Total Time: About 60 Minutes | Makes About 7 Servings (2 hash browns per serving)
What You Need:
3 Large Sweet Potatoes
3 Eggs
2.5 Tablespoons Almond Flour (or flour of choice)
1 TBSP Olive Oil
Salt & Pepper
7 Avocados (1 per serving)
7 TBSP Chopped Red Onions (1 TBSP per serving)
7 TBSP Jalapeno Peppers (1 TBSP per serving)
Lemon Pepper Seasoning (or seasonings of choice)
Directions:
For the Sweet Potato Hash Browns
Preheat the oven to 350 degrees F. Line a large baking sheet with parchment paper or spray with non-stick spray.
To prepare the sweet potatoes, remove the skin and shred into pieces. Note - it may help to microwave for a few minutes to soften first! Add the shredded sweet potatoes to a large bowl.
In a small bowl, whisk together the eggs. Add in the almond flour, olive oil, and salt and pepper. Add to the sweet potatoes and mix.
On the stovetop, spray non-stick spray on a large skillet over medium heat.
Add about 3-4 tablespoons of the sweet potato mixture at a time. Fry the sweet potato hash browns for about 2-3 minutes and flip. Fry again for about 2-3 minutes. Remove and add to the baking sheet.
Continue until all hash browns are made (about 14 total).
Once all sweet potato hash browns are transferred to the baking sheet, bake for about 8-10 minutes or until the sweet potatoes are cooked through. Remove from the oven and let cool!

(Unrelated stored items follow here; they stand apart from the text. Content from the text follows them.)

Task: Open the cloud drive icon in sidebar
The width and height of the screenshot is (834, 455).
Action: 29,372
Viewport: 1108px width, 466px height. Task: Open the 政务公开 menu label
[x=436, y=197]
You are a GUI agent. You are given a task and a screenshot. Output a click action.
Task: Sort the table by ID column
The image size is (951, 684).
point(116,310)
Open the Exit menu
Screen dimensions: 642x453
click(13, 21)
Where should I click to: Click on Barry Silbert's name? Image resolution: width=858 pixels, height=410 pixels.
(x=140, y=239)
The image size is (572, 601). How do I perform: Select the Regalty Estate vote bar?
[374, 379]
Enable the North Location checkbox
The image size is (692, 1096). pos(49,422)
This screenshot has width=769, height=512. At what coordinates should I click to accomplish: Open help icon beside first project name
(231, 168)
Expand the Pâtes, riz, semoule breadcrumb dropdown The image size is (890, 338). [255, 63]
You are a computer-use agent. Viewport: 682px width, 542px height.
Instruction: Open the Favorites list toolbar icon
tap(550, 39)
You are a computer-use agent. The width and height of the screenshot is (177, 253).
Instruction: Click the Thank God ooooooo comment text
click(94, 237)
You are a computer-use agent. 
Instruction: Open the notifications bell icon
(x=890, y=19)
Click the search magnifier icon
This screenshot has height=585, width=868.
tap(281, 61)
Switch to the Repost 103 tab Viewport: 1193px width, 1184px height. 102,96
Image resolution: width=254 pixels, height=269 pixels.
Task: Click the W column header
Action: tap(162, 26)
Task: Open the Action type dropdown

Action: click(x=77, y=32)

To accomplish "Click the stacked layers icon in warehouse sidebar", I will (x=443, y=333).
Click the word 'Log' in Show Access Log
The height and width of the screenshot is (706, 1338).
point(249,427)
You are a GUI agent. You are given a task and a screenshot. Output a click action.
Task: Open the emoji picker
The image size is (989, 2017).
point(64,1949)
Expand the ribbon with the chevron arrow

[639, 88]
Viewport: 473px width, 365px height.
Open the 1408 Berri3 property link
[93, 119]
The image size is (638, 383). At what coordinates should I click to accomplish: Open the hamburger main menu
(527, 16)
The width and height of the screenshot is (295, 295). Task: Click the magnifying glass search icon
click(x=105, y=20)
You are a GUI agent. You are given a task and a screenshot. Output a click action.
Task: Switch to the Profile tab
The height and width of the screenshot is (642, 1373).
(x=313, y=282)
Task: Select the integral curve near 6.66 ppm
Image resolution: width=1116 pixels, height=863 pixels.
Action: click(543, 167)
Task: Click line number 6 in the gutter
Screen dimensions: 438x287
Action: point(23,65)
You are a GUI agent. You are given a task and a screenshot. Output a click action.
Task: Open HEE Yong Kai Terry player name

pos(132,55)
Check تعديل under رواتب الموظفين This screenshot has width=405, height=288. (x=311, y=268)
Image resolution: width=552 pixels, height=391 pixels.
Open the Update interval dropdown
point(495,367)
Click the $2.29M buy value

Note - if you are prepping these for the week, store in the refrigerator, and reheat in the microwave on the day of, before adding the avocado topping!
NOTE: If you want to save time and don't care if the hash browns are in distinct pieces, you can just cook on a skillet and bake together, and then separate into 7 meal prep containers for each serving!
For the spicy avocado topping:
On the day you are eating this, mash an avocado and place in a small bowl.
Add 1 TBSP of a chopped onion and 1 TBSP of jalapenos and mix together.
Add lemon pepper seasoning to taste and spread across the two hash browns! Enjoy :)
Note - You can also add a cooked egg on top for extra protein!